### Stored data entries
※ ※ ※

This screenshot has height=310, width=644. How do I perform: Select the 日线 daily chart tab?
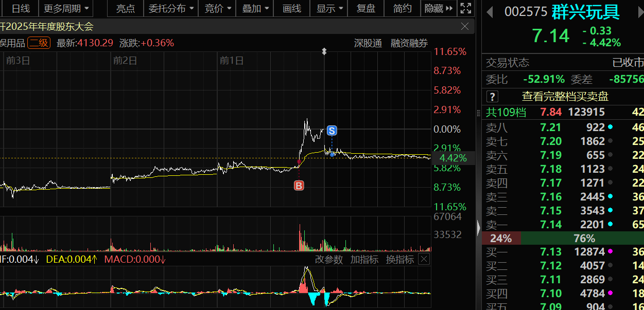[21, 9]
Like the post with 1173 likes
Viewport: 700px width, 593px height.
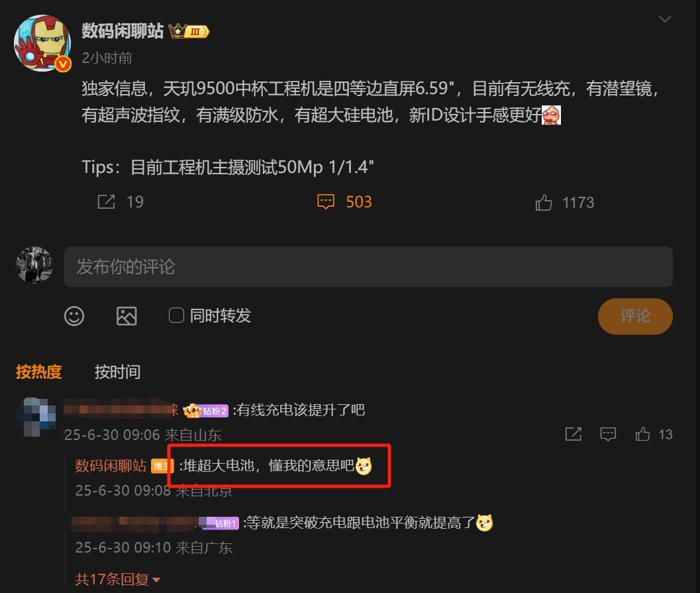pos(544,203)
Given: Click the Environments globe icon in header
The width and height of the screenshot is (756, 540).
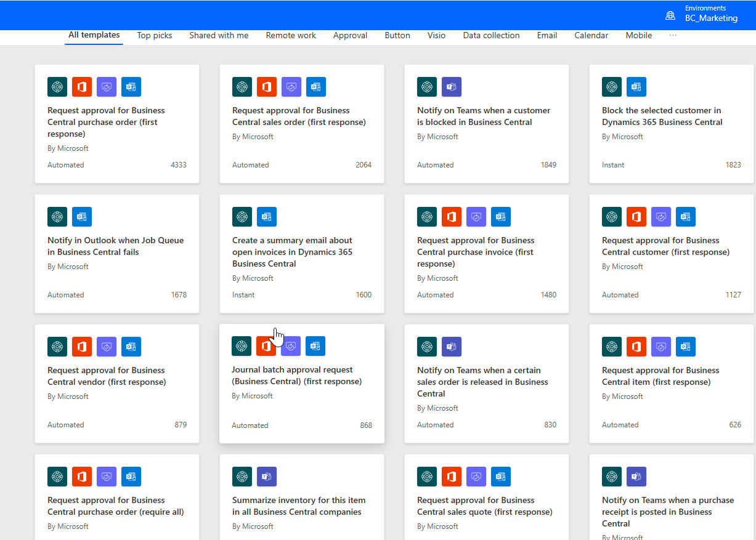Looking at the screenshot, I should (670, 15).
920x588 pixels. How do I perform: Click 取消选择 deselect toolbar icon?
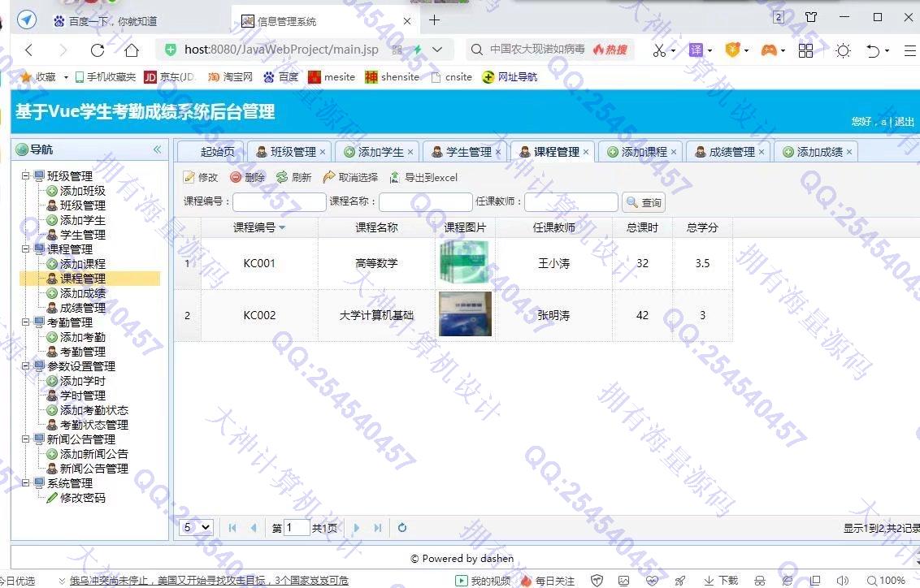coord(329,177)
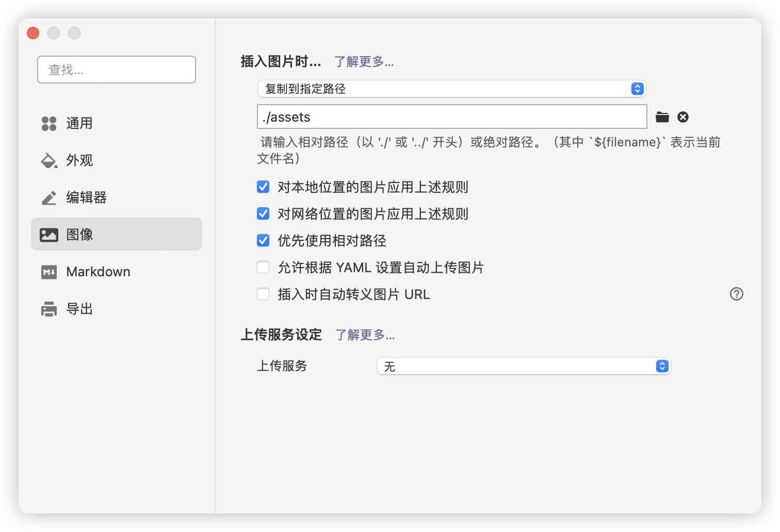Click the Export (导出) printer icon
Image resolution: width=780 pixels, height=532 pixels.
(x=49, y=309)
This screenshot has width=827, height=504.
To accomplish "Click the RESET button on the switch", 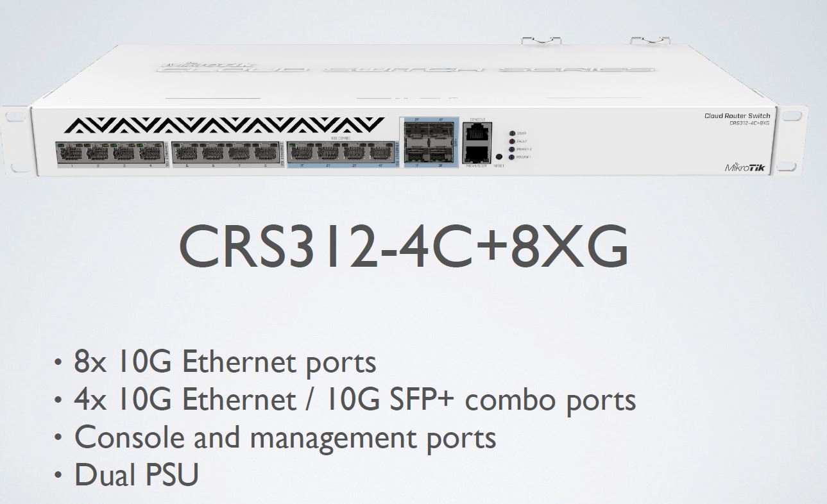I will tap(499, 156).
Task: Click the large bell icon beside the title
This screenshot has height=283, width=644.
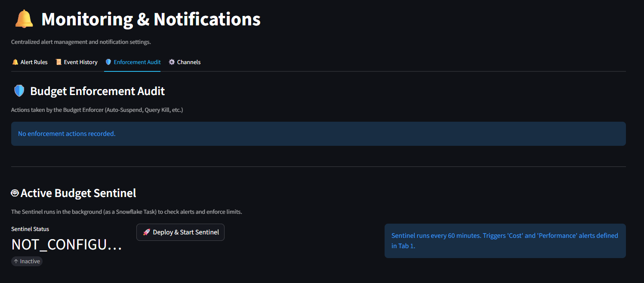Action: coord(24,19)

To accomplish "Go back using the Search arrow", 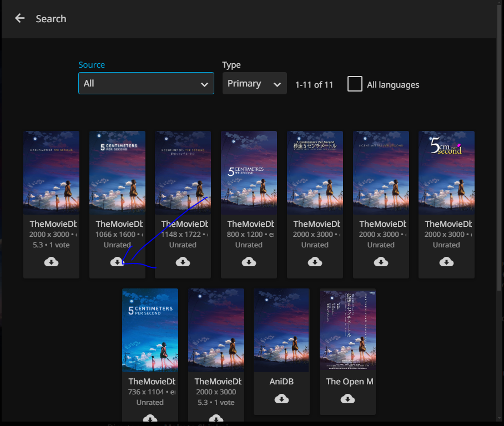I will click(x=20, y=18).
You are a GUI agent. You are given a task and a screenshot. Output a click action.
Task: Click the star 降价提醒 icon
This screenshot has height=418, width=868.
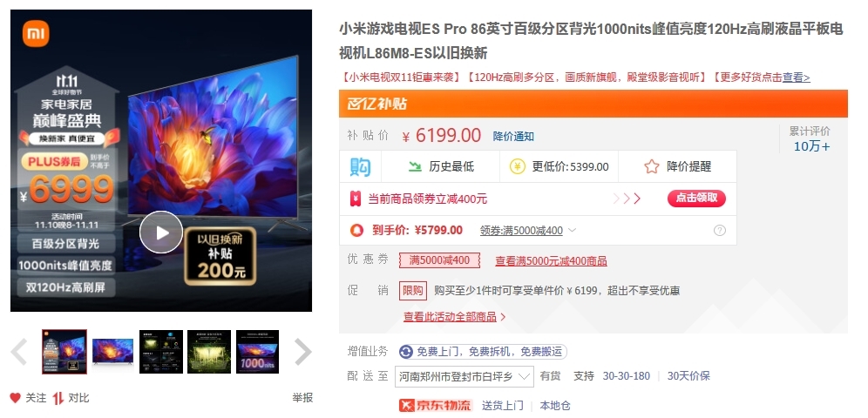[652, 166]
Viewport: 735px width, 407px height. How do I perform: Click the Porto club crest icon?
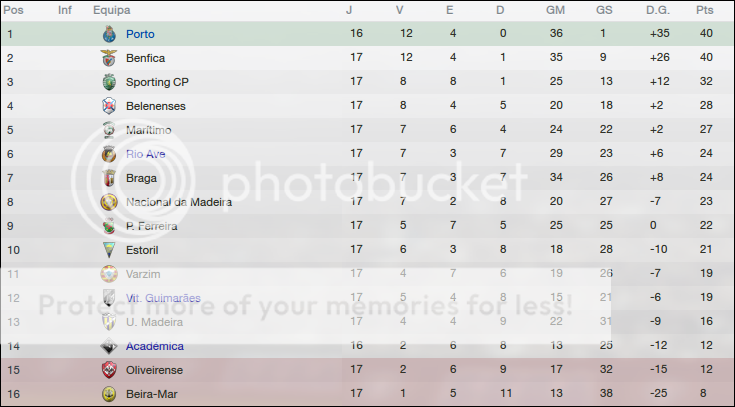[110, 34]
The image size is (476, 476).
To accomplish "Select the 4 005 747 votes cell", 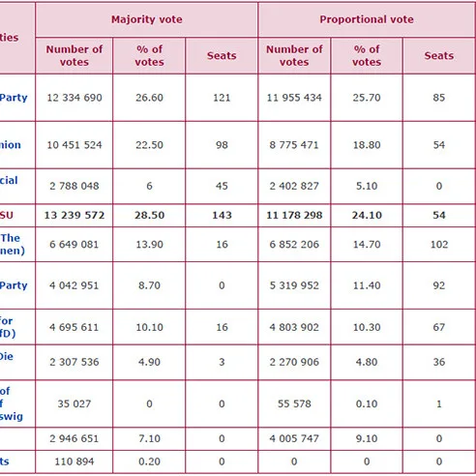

※ ※ ※

### Directions
Using the records above, reproduce exactly the lines from the line containing "You are a GUI" through the last line, with both ends kept and no pictures.

### Task solution
You are a GUI agent. You are given a task and a screenshot. Output a click action.
Task: Click the star 降价提醒 icon
This screenshot has height=418, width=868.
[652, 166]
Viewport: 735px width, 407px height. How do I perform: Click the Porto club crest icon?
[110, 34]
The image size is (476, 476).
To accomplish "Select the 4 005 747 votes cell", 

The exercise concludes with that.